11 KiB
Experiment config reference
If you want to create a new nni experiment, you need to prepare a config file in your local machine, and provide the path of this file to nnictl. The config file is written in yaml format, and need to be written correctly. This document describes the rule to write config file, and will provide some examples and templates for you.
Template
- light weight(without Annotation and Assessor)
authorName:
experimentName:
trialConcurrency:
maxExecDuration:
maxTrialNum:
#choice: local, remote
trainingServicePlatform:
searchSpacePath:
#choice: true, false
useAnnotation:
tuner:
#choice: TPE, Random, Anneal, Evolution
builtinTunerName:
classArgs:
#choice: maximize, minimize
optimize_mode:
gpuNum:
trial:
command:
codeDir:
gpuNum:
#machineList can be empty if the platform is local
machineList:
- ip:
port:
username:
passwd:
- Use Assessor
authorName:
experimentName:
trialConcurrency:
maxExecDuration:
maxTrialNum:
#choice: local, remote
trainingServicePlatform:
searchSpacePath:
#choice: true, false
useAnnotation:
tuner:
#choice: TPE, Random, Anneal, Evolution
builtinTunerName:
classArgs:
#choice: maximize, minimize
optimize_mode:
gpuNum:
assessor:
#choice: Medianstop
builtinAssessorName:
classArgs:
#choice: maximize, minimize
optimize_mode:
gpuNum:
trial:
command:
codeDir:
gpuNum:
#machineList can be empty if the platform is local
machineList:
- ip:
port:
username:
passwd:
- Use Annotation
authorName:
experimentName:
trialConcurrency:
maxExecDuration:
maxTrialNum:
#choice: local, remote
trainingServicePlatform:
#choice: true, false
useAnnotation:
tuner:
#choice: TPE, Random, Anneal, Evolution
builtinTunerName:
classArgs:
#choice: maximize, minimize
optimize_mode:
gpuNum:
assessor:
#choice: Medianstop
builtinAssessorName:
classArgs:
#choice: maximize, minimize
optimize_mode:
gpuNum:
trial:
command:
codeDir:
gpuNum:
#machineList can be empty if the platform is local
machineList:
- ip:
port:
username:
passwd:
Configuration
-
authorName
-
Description
authorName is the name of the author who create the experiment. TBD: add default value
-
-
experimentName
-
Description
experimentName is the name of the experiment you created.
TBD: add default value
-
-
trialConcurrency
-
Description
trialConcurrency specifies the max num of trial jobs run simultaneously.

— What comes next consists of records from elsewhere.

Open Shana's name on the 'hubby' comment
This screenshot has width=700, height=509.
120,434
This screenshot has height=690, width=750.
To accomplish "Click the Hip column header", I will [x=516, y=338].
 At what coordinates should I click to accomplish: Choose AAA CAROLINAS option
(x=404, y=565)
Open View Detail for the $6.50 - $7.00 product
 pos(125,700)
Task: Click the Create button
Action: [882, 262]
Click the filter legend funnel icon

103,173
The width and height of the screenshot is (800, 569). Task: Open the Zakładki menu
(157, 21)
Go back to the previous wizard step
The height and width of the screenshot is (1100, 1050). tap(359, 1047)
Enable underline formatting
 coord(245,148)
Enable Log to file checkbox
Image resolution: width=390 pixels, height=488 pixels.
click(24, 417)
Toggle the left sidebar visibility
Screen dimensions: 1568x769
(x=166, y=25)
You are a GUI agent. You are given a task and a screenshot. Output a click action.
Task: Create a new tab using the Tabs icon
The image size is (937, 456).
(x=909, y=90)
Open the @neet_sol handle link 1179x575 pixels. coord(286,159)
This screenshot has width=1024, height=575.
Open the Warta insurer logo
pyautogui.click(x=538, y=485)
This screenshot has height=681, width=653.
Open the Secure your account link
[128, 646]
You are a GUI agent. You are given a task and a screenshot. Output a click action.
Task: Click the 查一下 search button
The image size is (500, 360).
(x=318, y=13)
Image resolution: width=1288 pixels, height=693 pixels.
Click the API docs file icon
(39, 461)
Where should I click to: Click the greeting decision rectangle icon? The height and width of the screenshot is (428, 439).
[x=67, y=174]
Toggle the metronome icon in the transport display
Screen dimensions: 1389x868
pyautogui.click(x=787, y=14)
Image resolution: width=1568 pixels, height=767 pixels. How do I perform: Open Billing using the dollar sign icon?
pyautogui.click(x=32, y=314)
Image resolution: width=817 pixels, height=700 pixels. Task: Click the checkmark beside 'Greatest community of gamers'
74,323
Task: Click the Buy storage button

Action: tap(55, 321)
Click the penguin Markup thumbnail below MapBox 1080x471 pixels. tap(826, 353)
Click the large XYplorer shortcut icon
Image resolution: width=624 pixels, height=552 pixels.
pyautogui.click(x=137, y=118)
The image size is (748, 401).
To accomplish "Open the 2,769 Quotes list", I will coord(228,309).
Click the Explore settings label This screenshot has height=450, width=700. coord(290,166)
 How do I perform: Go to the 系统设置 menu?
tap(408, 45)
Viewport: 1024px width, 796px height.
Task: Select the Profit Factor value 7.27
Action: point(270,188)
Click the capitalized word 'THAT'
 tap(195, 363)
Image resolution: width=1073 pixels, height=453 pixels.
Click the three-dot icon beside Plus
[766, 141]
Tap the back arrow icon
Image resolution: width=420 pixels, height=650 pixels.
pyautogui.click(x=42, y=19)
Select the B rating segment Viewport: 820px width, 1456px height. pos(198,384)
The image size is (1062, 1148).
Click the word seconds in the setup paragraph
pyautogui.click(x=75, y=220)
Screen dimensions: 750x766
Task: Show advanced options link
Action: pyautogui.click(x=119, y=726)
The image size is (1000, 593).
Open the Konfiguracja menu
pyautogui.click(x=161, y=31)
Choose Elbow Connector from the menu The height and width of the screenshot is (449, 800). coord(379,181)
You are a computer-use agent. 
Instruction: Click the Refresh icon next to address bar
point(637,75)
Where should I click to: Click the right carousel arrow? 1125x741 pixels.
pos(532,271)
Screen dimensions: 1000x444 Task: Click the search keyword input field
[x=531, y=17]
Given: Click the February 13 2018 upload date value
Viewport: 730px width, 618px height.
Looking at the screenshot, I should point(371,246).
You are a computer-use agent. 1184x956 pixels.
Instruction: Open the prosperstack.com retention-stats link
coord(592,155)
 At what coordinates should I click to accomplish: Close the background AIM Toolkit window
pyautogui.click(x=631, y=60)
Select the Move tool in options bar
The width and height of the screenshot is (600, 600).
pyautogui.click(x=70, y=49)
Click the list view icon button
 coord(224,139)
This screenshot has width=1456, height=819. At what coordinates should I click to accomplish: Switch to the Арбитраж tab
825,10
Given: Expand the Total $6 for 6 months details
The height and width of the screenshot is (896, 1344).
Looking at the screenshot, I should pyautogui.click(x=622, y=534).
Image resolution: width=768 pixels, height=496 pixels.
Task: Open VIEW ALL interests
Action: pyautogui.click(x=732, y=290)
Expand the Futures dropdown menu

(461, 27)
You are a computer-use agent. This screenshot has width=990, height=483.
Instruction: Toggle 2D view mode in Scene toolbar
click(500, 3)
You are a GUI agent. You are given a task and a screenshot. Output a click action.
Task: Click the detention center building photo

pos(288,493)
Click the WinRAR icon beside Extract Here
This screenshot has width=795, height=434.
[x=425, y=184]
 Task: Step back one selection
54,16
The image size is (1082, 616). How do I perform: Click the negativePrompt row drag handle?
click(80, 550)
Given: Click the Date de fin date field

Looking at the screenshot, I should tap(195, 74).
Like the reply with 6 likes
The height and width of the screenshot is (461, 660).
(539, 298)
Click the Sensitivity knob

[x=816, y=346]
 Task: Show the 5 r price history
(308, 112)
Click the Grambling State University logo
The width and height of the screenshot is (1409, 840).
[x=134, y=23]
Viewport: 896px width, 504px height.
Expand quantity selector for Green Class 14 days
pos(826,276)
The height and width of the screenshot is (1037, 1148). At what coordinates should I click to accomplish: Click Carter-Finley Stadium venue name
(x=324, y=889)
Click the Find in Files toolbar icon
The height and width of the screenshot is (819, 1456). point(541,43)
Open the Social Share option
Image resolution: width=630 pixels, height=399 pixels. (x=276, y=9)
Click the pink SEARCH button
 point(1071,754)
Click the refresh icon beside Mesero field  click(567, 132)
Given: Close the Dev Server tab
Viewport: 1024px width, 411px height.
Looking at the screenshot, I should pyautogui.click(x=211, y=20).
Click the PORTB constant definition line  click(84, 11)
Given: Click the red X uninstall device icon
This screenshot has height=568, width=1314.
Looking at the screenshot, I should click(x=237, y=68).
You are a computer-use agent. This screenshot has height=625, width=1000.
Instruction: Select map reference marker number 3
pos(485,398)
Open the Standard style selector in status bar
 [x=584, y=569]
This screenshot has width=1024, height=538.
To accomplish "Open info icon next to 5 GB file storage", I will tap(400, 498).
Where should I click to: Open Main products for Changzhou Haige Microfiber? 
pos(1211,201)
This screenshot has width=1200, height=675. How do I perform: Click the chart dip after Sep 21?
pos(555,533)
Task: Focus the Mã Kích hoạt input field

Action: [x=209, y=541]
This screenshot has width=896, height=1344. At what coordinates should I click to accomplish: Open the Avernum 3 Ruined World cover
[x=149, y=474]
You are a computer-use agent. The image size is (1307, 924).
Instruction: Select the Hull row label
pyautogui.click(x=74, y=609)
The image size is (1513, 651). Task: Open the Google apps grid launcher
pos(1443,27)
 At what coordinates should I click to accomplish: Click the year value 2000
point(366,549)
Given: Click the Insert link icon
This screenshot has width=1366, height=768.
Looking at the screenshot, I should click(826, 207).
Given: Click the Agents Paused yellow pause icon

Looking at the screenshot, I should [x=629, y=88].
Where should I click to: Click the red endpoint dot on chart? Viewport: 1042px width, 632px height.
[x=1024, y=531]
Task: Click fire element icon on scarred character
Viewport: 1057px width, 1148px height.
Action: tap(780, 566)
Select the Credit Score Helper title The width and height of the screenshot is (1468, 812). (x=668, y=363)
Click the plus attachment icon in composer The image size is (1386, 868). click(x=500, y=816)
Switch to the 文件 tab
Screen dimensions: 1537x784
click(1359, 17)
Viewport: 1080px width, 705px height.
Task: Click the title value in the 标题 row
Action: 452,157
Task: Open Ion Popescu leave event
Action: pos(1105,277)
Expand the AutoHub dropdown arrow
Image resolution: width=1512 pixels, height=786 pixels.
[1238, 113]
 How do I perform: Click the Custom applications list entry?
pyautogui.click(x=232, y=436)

Note: if you set trialGpuNum bigger than the free gpu numbers in your machine, and the trial jobs running simultaneously can not reach trialConcurrency number, some trial jobs will be put into a queue to wait for gpu allocation.
-
-
maxExecDuration
-
Description
maxExecDuration specifies the max duration time of an experiment.The unit of the time is {s, m, h, d}, which means {seconds, minutes, hours, days}.
-
-
maxTrialNum
-
Description
maxTrialNum specifies the max number of trial jobs created by nni, including successed and failed jobs.
-
-
trainingServicePlatform
-
Description
trainingServicePlatform specifies the platform to run the experiment, including {local, remote}.
-
local mode means you run an experiment in your local linux machine.
-
remote mode means you submit trial jobs to remote linux machines. If you set platform as remote, you should complete machineList field.
-
-
-
searchSpacePath
-
Description
searchSpacePath specifies the path of search space file you want to use, which should be a valid path in your local linux machine.
Note: if you set useAnnotation=True, you should remove searchSpacePath field or just let it be empty.
-
-
useAnnotation
-
Description
useAnnotation means whether you use annotation to analysis your code and generate search space.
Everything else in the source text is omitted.